Objective >> Copy the data below word for word, from the line with "Bouwbord (166, 786)" up to and including the line with "Shredders (201, 522)". Give only those lines.
— start Given records —
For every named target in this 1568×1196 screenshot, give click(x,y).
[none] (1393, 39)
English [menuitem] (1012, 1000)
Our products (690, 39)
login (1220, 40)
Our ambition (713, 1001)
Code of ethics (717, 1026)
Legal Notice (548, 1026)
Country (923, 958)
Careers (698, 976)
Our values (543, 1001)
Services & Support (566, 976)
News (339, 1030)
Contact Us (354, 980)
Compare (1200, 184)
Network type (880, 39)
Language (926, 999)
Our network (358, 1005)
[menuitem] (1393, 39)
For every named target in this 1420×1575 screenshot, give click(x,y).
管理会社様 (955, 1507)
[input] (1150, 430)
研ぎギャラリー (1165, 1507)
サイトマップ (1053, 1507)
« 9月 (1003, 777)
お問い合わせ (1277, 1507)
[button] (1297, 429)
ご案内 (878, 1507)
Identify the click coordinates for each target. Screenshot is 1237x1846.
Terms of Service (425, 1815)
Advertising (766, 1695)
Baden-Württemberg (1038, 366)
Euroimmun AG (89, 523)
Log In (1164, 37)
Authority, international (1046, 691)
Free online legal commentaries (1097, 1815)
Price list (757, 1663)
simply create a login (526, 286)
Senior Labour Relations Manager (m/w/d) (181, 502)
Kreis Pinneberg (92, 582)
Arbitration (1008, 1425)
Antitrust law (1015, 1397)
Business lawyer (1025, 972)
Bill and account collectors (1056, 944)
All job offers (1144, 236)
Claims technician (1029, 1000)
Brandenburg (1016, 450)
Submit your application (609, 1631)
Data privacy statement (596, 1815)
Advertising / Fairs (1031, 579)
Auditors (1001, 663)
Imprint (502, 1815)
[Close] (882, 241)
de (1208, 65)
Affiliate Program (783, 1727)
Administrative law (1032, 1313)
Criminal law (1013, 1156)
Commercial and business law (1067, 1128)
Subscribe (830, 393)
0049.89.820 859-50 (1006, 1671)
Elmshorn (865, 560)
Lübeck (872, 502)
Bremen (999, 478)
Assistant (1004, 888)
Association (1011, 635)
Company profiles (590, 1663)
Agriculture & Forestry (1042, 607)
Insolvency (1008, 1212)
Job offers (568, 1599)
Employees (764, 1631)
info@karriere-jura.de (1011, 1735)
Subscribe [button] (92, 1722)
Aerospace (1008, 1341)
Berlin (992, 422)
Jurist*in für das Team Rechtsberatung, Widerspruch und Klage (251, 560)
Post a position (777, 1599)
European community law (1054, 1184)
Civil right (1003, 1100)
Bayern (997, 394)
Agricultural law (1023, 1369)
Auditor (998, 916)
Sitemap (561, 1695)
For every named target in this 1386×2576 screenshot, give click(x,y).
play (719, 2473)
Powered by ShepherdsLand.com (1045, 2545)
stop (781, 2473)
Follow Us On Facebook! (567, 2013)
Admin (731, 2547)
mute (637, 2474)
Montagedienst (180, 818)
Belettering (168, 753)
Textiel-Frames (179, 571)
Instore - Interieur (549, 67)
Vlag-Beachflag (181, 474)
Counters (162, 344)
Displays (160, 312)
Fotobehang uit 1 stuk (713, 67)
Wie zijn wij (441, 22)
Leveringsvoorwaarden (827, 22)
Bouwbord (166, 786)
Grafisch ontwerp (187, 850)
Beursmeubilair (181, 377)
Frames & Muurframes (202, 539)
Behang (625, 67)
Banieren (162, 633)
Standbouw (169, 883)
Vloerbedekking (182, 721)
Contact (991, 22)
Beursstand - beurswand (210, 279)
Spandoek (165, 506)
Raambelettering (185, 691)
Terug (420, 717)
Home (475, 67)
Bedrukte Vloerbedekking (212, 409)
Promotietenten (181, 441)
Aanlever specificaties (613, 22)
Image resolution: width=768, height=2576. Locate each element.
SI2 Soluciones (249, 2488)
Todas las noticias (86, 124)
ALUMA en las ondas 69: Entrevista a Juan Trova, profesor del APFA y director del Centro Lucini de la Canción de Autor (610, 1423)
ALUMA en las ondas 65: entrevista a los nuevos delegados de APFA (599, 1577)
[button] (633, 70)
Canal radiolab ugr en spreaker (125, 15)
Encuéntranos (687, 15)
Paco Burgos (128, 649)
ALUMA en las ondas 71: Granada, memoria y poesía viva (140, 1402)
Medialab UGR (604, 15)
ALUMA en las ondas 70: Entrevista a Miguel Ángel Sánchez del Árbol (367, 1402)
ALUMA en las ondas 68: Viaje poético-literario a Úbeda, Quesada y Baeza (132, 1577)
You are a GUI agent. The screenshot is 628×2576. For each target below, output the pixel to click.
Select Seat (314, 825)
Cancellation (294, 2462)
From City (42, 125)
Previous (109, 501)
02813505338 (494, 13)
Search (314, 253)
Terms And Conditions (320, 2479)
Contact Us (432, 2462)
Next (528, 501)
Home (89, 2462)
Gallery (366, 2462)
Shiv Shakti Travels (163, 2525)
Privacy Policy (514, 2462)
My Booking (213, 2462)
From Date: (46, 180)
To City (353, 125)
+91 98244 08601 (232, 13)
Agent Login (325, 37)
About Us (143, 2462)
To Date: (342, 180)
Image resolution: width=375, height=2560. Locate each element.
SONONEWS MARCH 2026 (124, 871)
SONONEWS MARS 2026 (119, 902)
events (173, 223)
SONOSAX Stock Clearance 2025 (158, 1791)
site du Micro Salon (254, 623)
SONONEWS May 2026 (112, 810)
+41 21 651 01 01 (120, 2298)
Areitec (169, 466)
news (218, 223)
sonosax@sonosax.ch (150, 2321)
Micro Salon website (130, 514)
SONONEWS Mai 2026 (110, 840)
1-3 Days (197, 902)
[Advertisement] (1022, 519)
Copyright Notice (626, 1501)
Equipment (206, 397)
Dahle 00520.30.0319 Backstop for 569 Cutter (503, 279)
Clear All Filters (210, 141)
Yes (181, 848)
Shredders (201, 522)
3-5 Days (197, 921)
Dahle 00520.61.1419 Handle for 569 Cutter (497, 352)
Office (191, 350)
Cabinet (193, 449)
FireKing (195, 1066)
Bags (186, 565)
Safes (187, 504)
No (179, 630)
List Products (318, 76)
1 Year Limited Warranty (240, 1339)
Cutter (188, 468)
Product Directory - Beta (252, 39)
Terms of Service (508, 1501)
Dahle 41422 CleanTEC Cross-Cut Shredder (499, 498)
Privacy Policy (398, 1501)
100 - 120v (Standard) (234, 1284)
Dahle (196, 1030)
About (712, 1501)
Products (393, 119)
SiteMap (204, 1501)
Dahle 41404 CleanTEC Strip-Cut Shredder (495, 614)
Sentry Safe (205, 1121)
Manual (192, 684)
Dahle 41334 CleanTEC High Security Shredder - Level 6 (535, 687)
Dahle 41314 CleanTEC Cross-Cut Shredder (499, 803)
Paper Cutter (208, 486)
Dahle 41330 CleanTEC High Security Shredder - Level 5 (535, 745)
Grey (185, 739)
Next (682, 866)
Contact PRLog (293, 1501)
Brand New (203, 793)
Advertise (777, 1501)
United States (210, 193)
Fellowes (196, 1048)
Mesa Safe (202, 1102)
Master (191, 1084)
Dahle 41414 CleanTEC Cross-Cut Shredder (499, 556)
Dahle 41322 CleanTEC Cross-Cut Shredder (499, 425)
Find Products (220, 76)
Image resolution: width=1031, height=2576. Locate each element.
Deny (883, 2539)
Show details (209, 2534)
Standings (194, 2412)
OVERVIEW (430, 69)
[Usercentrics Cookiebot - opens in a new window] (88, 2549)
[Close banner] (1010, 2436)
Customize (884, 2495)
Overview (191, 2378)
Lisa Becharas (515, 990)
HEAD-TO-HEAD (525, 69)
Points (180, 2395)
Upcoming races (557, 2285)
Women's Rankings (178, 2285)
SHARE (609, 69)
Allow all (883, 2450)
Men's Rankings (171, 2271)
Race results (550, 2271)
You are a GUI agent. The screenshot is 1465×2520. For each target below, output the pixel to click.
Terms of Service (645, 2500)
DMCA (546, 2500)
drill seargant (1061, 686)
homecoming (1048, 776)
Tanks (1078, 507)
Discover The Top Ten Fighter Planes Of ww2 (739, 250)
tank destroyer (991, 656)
— end Given records —
The answer >>
Bouwbord (166, 786)
Grafisch ontwerp (187, 850)
Beursmeubilair (181, 377)
Frames & Muurframes (202, 539)
Behang (625, 67)
Banieren (162, 633)
Standbouw (169, 883)
Vloerbedekking (182, 721)
Contact (991, 22)
Beursstand - beurswand (210, 279)
Spandoek (165, 506)
Raambelettering (185, 691)
Terug (420, 717)
Home (475, 67)
Bedrukte Vloerbedekking (212, 409)
Promotietenten (181, 441)
Aanlever specificaties (613, 22)
Image resolution: width=768, height=2576. Locate each element.
SI2 Soluciones (249, 2488)
Todas las noticias (86, 124)
ALUMA en las ondas 69: Entrevista a Juan Trova, profesor del APFA y director del Centro Lucini de la Canción de Autor (610, 1423)
ALUMA en las ondas 65: entrevista a los nuevos delegados de APFA (599, 1577)
[button] (633, 70)
Canal radiolab ugr en spreaker (125, 15)
Encuéntranos (687, 15)
Paco Burgos (128, 649)
ALUMA en las ondas 71: Granada, memoria y poesía viva (140, 1402)
Medialab UGR (604, 15)
ALUMA en las ondas 70: Entrevista a Miguel Ángel Sánchez del Árbol (367, 1402)
ALUMA en las ondas 68: Viaje poético-literario a Úbeda, Quesada y Baeza (132, 1577)
You are a GUI agent. The screenshot is 628×2576. For each target below, output the pixel to click.
Select Seat (314, 825)
Cancellation (294, 2462)
From City (42, 125)
Previous (109, 501)
02813505338 (494, 13)
Search (314, 253)
Terms And Conditions (320, 2479)
Contact Us (432, 2462)
Next (528, 501)
Home (89, 2462)
Gallery (366, 2462)
Shiv Shakti Travels (163, 2525)
Privacy Policy (514, 2462)
My Booking (213, 2462)
From Date: (46, 180)
To City (353, 125)
+91 98244 08601 (232, 13)
Agent Login (325, 37)
About Us (143, 2462)
To Date: (342, 180)
Image resolution: width=375, height=2560. Locate each element.
SONONEWS MARCH 2026 (124, 871)
SONONEWS MARS 2026 (119, 902)
events (173, 223)
SONOSAX Stock Clearance 2025 (158, 1791)
site du Micro Salon (254, 623)
SONONEWS May 2026 (112, 810)
+41 21 651 01 01 (120, 2298)
Areitec (169, 466)
news (218, 223)
sonosax@sonosax.ch (150, 2321)
Micro Salon website (130, 514)
SONONEWS Mai 2026 (110, 840)
1-3 Days (197, 902)
[Advertisement] (1022, 519)
Copyright Notice (626, 1501)
Equipment (206, 397)
Dahle 00520.30.0319 Backstop for 569 Cutter (503, 279)
Clear All Filters (210, 141)
Yes (181, 848)
Shredders (201, 522)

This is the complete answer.